● Requirement: Print the items below verbatim, from the line containing "Image resolution: width=1080" to the line containing "coordinates (114, 294).", including both of those lines.

● Provided data:
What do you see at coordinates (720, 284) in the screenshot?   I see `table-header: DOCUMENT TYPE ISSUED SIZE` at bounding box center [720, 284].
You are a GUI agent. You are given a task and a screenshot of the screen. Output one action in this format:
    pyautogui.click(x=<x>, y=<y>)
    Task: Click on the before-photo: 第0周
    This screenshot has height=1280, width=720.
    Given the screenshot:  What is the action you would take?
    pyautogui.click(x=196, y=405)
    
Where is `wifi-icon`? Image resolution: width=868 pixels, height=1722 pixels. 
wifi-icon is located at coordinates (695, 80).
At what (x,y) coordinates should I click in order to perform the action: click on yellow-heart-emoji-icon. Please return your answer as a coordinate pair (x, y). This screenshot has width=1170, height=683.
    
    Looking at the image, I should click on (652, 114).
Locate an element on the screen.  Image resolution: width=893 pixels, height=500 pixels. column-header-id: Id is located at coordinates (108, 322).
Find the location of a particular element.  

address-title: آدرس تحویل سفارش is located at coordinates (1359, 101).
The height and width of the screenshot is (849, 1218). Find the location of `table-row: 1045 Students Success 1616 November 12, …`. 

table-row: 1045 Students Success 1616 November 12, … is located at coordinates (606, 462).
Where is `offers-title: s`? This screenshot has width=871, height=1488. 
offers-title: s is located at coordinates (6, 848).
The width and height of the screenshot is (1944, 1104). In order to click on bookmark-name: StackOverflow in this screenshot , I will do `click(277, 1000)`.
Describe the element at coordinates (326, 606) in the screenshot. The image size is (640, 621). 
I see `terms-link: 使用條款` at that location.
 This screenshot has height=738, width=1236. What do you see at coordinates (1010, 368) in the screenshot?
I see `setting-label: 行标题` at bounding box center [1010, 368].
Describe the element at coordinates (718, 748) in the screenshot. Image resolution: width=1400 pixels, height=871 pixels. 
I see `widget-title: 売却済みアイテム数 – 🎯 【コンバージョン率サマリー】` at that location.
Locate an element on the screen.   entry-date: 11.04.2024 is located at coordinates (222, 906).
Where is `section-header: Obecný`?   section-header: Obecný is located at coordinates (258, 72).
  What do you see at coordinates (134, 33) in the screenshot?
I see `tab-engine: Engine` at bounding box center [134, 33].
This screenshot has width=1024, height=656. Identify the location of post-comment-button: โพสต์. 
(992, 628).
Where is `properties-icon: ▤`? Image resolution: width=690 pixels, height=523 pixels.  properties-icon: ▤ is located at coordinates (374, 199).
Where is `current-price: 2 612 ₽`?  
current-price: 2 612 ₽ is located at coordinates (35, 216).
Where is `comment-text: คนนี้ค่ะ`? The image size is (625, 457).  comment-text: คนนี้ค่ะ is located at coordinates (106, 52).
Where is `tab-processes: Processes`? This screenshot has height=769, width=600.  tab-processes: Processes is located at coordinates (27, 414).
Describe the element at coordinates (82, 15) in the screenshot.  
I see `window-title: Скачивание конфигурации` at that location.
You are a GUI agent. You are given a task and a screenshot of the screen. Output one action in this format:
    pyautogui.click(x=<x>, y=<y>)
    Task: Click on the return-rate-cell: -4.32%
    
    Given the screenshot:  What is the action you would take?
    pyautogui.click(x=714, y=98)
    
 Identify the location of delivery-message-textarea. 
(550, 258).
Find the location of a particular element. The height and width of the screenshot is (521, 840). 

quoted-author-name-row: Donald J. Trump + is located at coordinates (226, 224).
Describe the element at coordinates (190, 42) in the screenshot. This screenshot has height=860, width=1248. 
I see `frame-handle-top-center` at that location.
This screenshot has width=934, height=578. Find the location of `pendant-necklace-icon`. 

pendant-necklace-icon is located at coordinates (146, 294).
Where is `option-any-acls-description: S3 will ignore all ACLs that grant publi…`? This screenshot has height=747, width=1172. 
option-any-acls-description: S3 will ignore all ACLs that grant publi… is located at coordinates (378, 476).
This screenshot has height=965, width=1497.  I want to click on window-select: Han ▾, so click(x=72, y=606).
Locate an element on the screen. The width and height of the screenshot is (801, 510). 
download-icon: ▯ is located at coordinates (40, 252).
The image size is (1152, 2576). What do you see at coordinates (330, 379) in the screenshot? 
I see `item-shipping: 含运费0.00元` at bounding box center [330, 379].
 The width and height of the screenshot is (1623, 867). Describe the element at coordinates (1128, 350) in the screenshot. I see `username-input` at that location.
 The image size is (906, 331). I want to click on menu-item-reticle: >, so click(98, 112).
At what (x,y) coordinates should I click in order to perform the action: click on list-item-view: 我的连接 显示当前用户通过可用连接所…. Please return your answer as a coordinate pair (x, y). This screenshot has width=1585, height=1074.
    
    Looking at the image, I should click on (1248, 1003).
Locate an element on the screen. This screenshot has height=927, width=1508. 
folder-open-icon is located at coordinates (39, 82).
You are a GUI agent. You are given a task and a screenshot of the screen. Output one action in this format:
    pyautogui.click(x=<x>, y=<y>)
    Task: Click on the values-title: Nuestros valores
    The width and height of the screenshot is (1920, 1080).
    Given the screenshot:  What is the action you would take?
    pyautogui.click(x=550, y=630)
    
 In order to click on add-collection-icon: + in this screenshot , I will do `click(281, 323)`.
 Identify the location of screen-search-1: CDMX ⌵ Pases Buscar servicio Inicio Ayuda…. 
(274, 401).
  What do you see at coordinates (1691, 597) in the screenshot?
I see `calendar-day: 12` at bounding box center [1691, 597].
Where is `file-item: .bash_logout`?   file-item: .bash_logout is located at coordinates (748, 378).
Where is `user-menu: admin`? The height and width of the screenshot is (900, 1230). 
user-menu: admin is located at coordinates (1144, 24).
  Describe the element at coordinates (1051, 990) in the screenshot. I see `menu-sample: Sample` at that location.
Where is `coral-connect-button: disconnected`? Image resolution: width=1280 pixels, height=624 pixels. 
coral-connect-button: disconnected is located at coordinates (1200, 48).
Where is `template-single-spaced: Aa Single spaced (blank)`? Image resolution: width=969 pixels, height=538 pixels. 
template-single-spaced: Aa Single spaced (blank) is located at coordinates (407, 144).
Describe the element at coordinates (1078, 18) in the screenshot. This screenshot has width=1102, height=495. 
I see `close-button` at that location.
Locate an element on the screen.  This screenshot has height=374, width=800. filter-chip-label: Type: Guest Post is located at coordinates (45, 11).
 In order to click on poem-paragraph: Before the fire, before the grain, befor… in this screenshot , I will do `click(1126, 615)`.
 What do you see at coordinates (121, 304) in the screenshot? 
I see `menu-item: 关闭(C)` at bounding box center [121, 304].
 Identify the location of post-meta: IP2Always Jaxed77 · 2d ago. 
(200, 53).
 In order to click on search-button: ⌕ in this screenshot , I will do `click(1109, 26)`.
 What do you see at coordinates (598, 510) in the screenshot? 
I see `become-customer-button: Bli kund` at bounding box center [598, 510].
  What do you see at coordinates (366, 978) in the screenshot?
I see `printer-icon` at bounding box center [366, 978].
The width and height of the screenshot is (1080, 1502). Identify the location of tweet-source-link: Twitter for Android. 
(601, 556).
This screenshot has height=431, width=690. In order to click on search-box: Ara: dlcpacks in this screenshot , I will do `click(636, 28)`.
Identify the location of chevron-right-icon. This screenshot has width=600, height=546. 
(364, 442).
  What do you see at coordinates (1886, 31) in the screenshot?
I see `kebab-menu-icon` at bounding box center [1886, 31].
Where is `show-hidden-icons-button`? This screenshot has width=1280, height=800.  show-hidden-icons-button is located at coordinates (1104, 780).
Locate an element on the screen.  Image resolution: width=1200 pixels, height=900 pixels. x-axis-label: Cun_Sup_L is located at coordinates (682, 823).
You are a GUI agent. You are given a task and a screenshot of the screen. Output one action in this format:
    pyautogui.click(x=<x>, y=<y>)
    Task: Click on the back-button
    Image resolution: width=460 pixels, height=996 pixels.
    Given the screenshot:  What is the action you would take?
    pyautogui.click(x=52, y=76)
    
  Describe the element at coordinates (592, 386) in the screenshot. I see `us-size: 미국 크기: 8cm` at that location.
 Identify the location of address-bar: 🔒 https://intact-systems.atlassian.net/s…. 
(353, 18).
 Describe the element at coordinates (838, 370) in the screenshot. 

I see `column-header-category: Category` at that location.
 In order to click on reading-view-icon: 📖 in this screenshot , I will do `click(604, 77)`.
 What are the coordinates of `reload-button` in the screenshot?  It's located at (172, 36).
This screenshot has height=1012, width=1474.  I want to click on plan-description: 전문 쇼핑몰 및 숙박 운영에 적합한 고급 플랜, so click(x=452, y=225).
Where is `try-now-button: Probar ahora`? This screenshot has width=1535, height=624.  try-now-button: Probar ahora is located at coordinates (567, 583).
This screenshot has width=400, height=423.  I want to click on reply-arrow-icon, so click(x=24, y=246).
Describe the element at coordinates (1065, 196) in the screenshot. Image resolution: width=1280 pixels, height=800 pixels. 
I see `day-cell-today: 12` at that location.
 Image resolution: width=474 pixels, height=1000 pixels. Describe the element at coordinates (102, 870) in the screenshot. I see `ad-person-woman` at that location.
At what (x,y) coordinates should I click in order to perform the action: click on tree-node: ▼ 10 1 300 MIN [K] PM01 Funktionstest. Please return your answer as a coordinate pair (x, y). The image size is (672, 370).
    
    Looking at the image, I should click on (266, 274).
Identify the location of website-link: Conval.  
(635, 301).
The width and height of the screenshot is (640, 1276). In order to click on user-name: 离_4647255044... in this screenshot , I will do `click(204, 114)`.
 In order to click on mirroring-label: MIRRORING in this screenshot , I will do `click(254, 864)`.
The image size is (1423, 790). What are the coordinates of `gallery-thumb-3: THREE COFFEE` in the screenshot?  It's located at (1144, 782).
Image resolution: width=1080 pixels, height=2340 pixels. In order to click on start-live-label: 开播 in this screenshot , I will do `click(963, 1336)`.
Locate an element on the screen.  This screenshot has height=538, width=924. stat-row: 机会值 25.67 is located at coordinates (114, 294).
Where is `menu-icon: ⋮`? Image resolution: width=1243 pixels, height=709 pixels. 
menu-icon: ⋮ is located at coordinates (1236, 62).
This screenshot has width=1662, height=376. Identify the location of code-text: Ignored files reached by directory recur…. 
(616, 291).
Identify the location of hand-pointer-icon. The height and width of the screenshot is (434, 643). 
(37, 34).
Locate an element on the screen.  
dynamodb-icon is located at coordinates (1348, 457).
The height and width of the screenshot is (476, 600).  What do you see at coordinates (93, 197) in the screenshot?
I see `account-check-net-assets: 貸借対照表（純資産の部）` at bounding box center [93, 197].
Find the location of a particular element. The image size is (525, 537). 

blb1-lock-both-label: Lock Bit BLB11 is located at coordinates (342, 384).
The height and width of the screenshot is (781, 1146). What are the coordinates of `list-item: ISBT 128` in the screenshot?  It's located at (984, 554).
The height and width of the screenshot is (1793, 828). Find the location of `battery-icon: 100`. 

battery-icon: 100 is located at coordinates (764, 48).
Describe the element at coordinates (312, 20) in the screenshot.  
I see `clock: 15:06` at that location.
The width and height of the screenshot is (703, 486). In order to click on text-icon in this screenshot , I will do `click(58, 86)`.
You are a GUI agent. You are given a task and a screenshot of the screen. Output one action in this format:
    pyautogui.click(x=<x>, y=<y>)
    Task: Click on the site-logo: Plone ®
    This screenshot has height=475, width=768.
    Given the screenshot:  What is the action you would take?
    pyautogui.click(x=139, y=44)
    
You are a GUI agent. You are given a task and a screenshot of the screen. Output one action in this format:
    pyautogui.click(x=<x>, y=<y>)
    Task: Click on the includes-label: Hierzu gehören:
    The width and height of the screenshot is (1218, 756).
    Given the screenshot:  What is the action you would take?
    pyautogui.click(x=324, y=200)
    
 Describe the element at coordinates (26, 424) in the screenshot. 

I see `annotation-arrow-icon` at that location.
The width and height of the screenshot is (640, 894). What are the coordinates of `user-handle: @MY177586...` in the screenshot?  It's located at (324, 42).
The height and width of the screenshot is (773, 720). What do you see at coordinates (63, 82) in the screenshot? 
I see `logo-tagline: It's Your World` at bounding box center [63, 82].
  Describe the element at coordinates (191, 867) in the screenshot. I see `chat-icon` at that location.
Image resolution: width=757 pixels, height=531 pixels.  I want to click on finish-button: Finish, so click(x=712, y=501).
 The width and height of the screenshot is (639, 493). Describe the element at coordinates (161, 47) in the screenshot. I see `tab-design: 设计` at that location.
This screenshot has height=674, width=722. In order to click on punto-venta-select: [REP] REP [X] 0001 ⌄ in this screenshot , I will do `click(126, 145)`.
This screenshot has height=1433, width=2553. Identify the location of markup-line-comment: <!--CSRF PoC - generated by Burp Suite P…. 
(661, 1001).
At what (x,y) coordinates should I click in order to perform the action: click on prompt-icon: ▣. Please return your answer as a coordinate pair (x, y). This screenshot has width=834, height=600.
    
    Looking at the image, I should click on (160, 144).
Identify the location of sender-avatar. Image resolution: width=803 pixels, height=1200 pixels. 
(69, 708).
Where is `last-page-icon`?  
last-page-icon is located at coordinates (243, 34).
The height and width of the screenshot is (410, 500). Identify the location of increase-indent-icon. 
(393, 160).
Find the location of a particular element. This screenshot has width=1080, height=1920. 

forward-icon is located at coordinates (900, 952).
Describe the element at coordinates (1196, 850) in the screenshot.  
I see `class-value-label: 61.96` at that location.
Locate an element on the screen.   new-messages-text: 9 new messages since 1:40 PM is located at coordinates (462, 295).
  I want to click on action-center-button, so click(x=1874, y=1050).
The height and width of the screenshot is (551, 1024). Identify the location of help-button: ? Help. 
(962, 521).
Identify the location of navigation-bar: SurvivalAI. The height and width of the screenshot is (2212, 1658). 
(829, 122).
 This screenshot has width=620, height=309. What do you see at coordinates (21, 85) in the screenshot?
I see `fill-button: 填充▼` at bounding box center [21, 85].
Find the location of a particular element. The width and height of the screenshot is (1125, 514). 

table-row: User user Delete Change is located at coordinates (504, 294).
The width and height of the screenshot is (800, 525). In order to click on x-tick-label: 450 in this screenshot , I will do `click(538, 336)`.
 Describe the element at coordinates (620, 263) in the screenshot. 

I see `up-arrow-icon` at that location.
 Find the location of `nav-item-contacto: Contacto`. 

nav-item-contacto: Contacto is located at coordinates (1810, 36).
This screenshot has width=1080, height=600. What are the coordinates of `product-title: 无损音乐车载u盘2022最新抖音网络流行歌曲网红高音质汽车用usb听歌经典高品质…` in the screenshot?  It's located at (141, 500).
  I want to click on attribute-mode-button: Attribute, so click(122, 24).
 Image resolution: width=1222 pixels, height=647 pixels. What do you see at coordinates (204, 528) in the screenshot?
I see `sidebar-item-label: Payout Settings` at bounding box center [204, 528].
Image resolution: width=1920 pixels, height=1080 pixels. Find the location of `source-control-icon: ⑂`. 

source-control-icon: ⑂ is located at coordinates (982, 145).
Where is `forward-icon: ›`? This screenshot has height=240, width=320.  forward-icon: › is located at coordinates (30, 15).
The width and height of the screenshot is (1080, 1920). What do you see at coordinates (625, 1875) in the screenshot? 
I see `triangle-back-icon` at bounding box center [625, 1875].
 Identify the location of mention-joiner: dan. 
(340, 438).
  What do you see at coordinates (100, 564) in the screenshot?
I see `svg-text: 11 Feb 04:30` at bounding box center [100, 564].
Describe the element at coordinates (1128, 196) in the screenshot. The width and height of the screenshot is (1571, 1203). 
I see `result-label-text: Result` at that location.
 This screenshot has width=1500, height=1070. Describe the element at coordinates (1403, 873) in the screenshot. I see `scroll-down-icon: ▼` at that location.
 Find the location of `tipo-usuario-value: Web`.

● Task output:
Image resolution: width=1080 pixels, height=2340 pixels. In order to click on start-live-label: 开播 in this screenshot , I will do `click(963, 1336)`.
Locate an element on the screen.  This screenshot has height=538, width=924. stat-row: 机会值 25.67 is located at coordinates (114, 294).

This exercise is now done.